Parse error

candle21428

On first page (register.php),

   $userid = preg_replace('/[^a-zA-Z0-9_]/', '', $_POST['ausername']); // protect against sql injection

$_SESSION['username'] = $userid;

When I click submit, it will bring me to the second page:

<?
session_start();
$con = sa_db_connect();
if(!$con){
	echo "Database error on clicks.php";
}
if (!$row = mysql_select_db($dbName)) {
     print (mysql_error());
}

$q2 = mysql_query("SELECT ID FROM People WHERE Username = '$_SESSION['username']'");
if (!$row2 = mysql_fetch_array($q2)) {
     print (mysql_error());

Then IE shows:

Parse error: parse error, unexpected T_ENCAPSED_AND_WHITESPACE, expecting T_STRING or T_VARIABLE or T_NUM_STRING in /.../user/tellfriend.php on line 33

line 33 should be

$q2 = mysql_query("SELECT ID FROM People WHERE Username = '$_SESSION['username']'");

What's going wrong here??

ClarkF1

 $q2 = mysql_query("SELECT ID FROM People WHERE Username = '".$_SESSION['username']."'");

candle21428

Thx for your reply.

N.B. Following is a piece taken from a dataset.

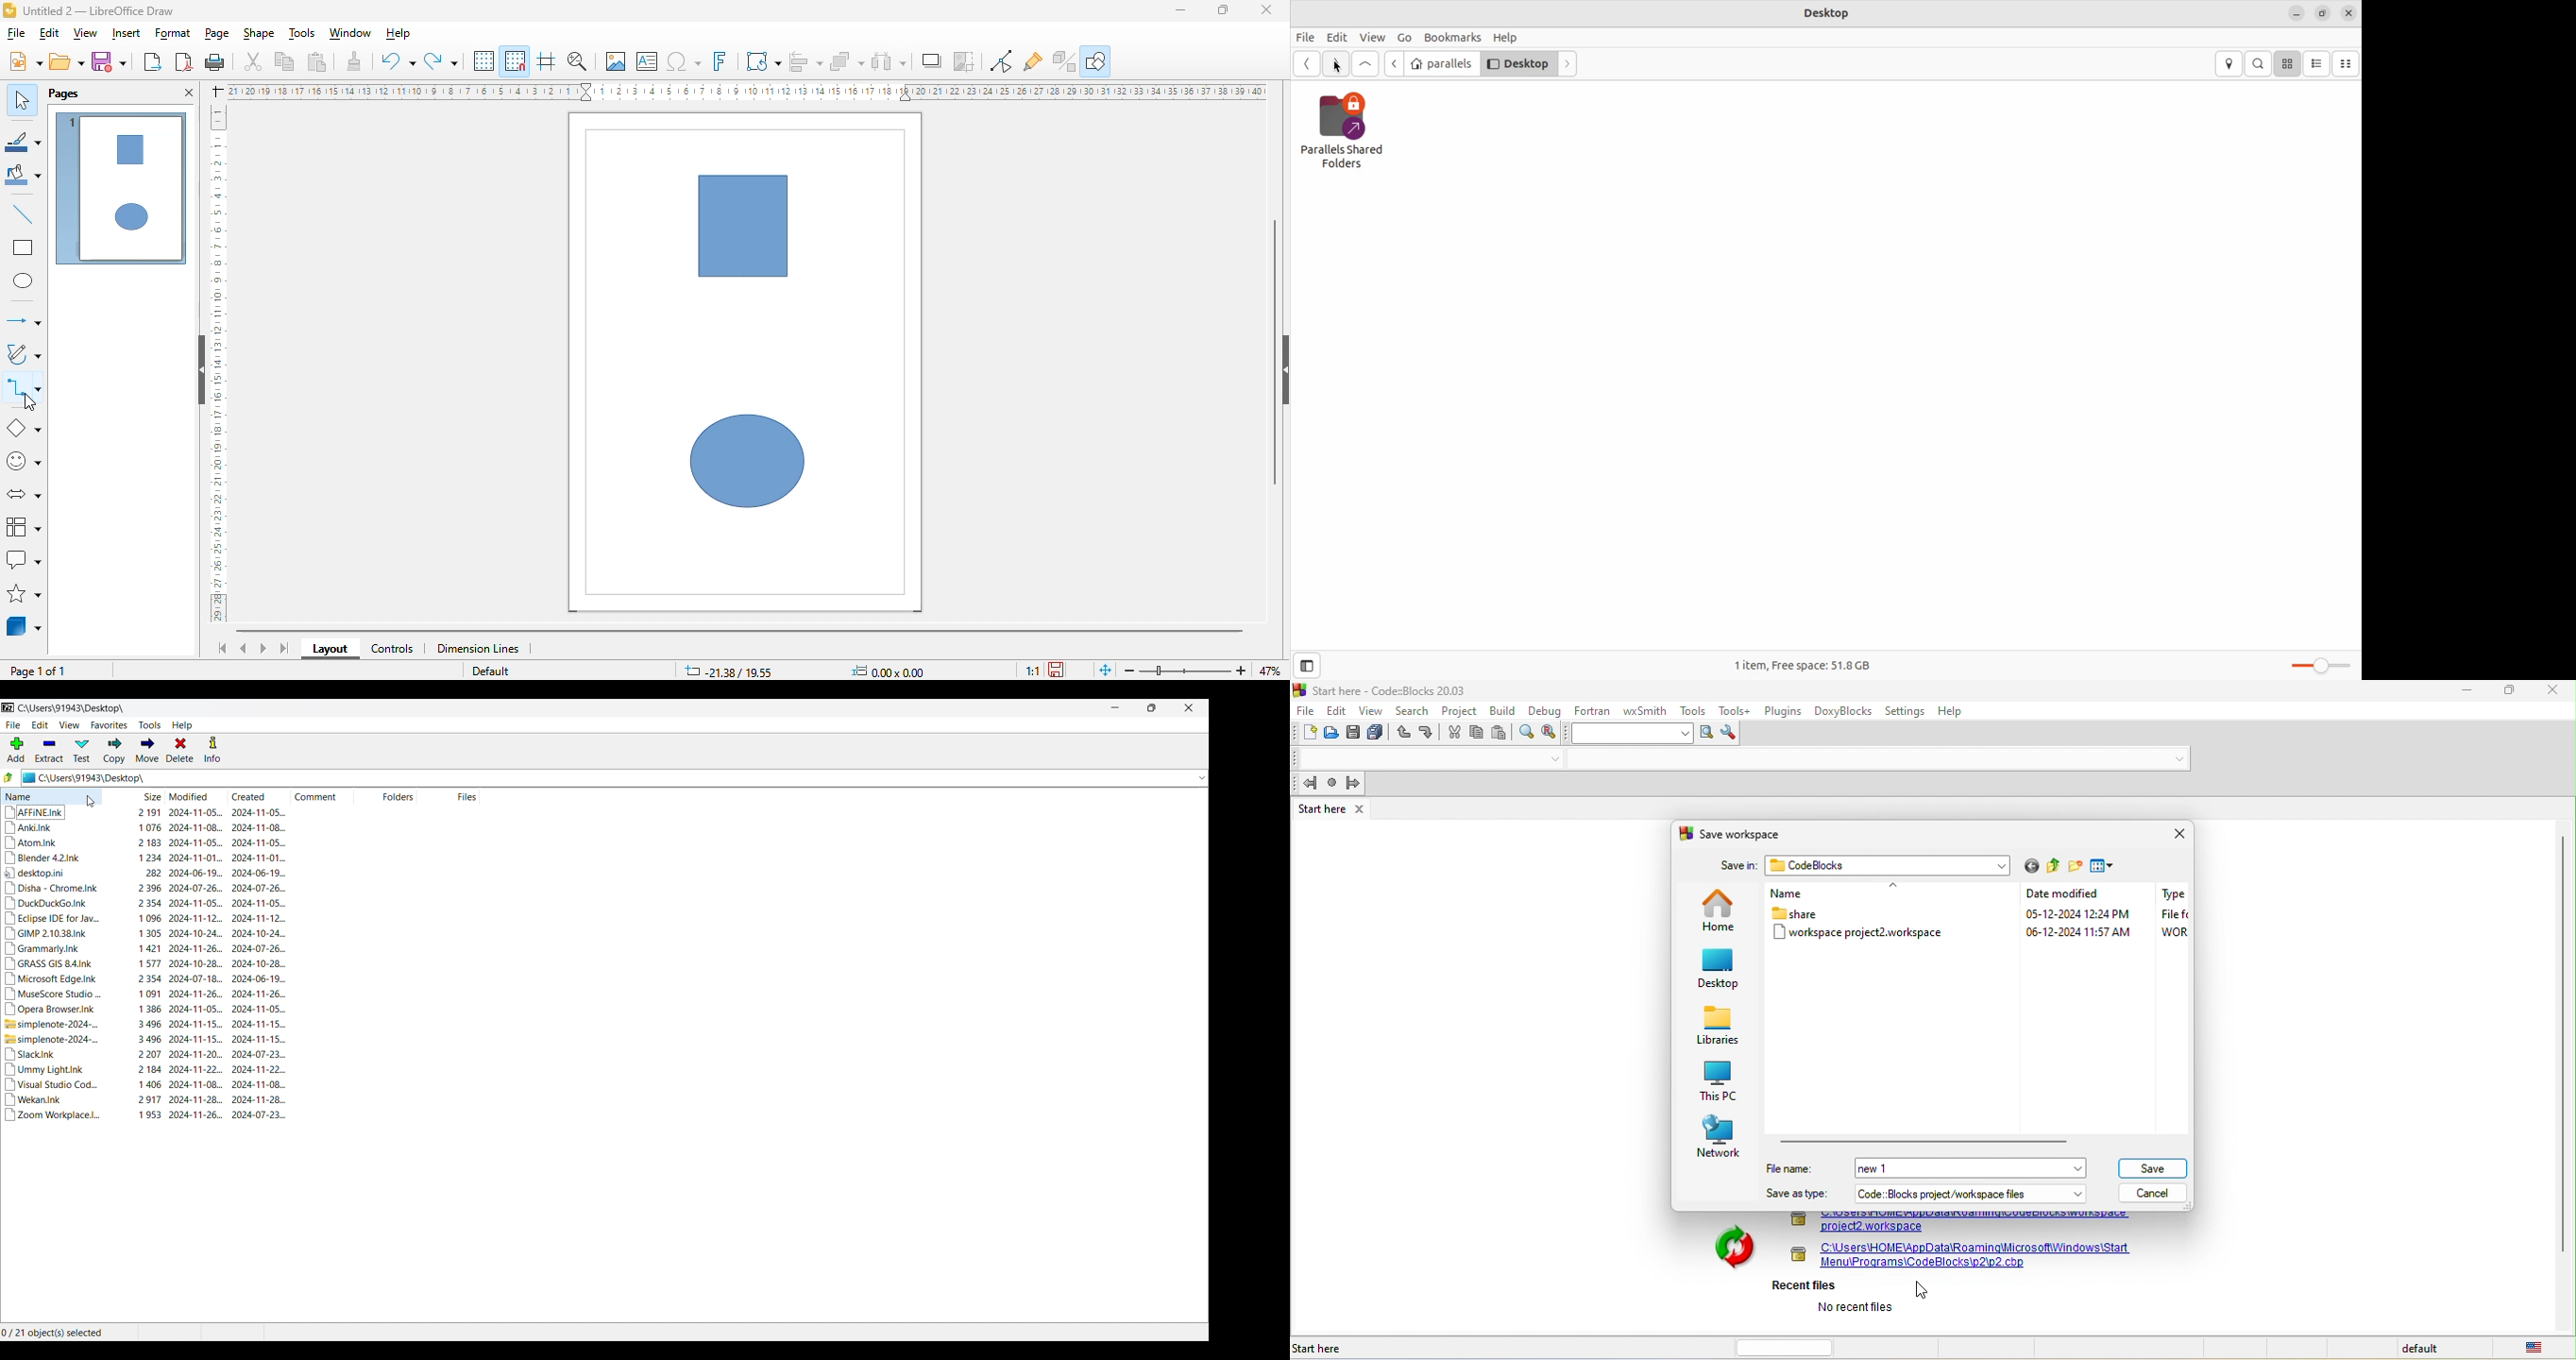 Image resolution: width=2576 pixels, height=1372 pixels. I want to click on help, so click(398, 33). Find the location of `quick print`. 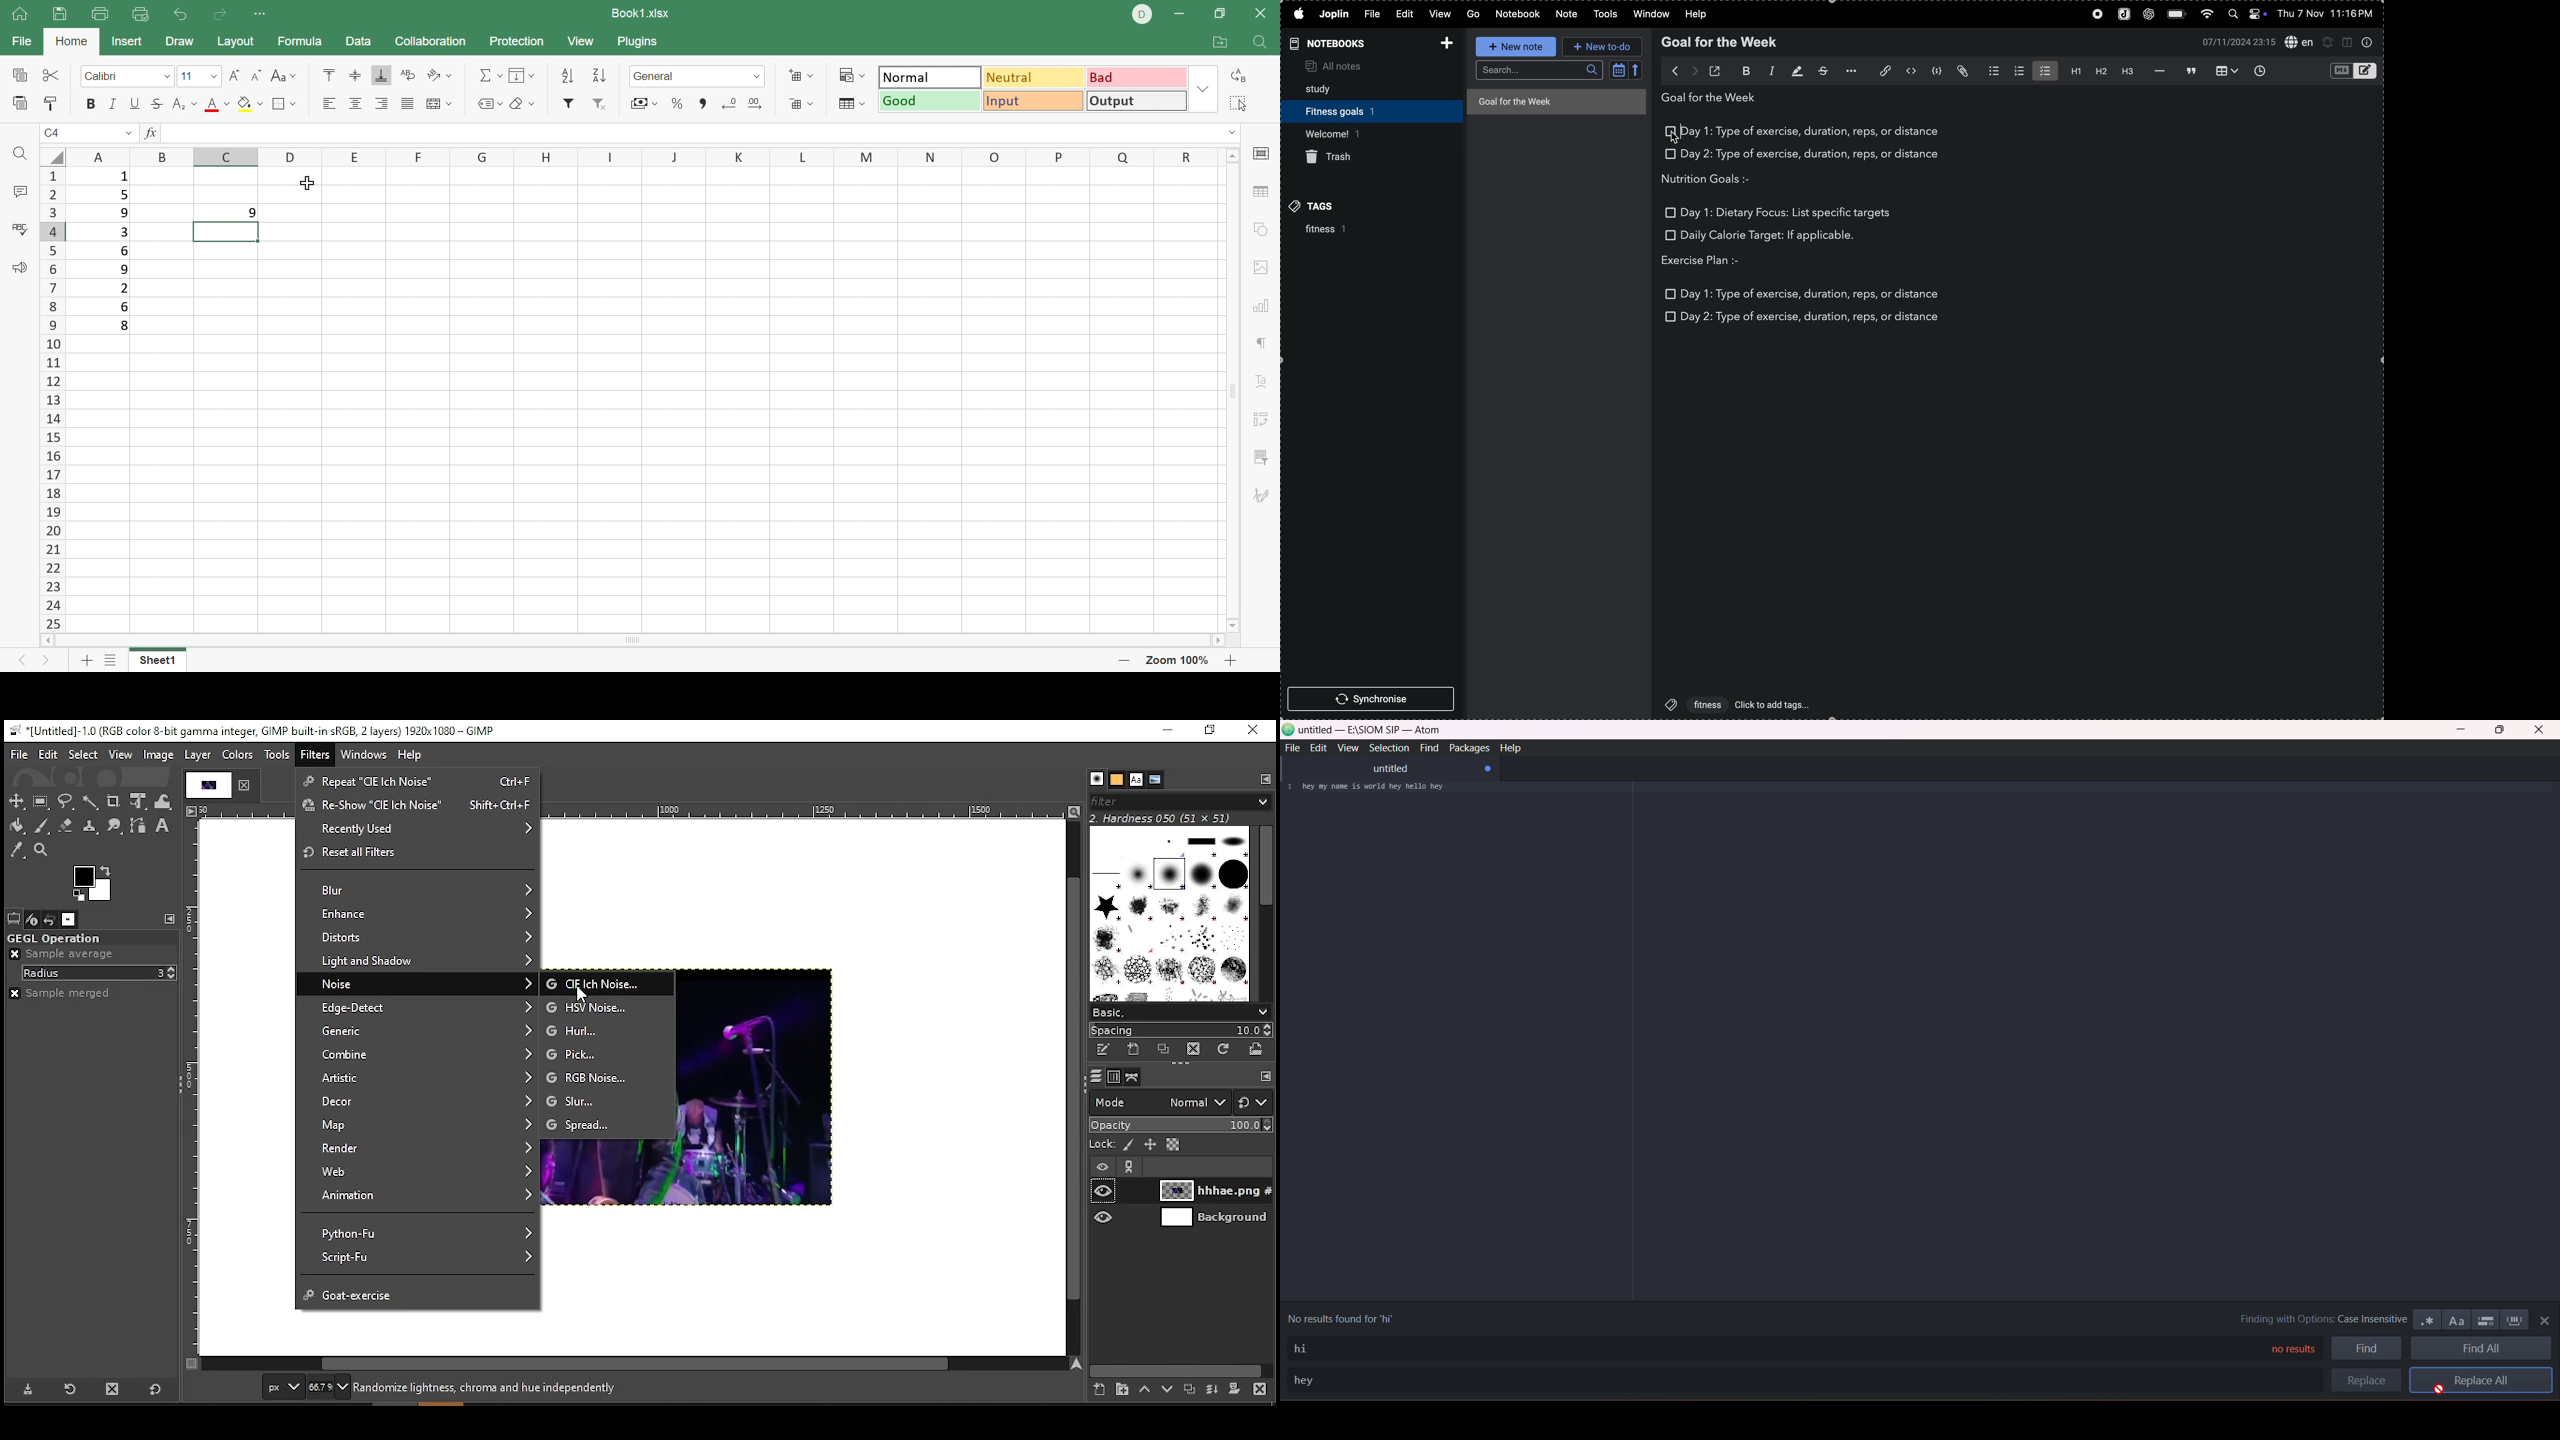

Here is what I got when I was directed to the second page (from register.php):

The content of the page was correct but there is a line above the content:

Warning: mysql_fetch_array(): supplied argument is not a valid MySQL result resource in /home/content/c/a/n/candle21428/html/affiliate/user/tellfriend.php on line 21

ClarkF1

I know you have error reporting later but try this:

echo $_SESSION['username']; //just to be sure what's in it.
$username = mysql_real_escape_string($_SESSION['username']); // protect from SQL injection
$query = "SELECT ID FROM People WHERE Username = '$username'";
echo $query; // check the query looks okay
 $q2 = mysql_query($query) or die ('SQL Error: '.mysql_error()); // I know you have this later but try this

Do your fields and tables have initial capital letters as mysql is case sensitive?

candle21428

SELECT ID FROM People WHERE Username = 'dfsa'

Show up just above my email table on tellfriend.php

candle21428

This bug was fixed~~ Thank you so much ClarkF1

ClarkF1

Yeah, I just put the echo in so you could see whether there was a problem with the SQL query or not.

I prefer to store the query in a variable before calling mysql_query cause it's easier to debug.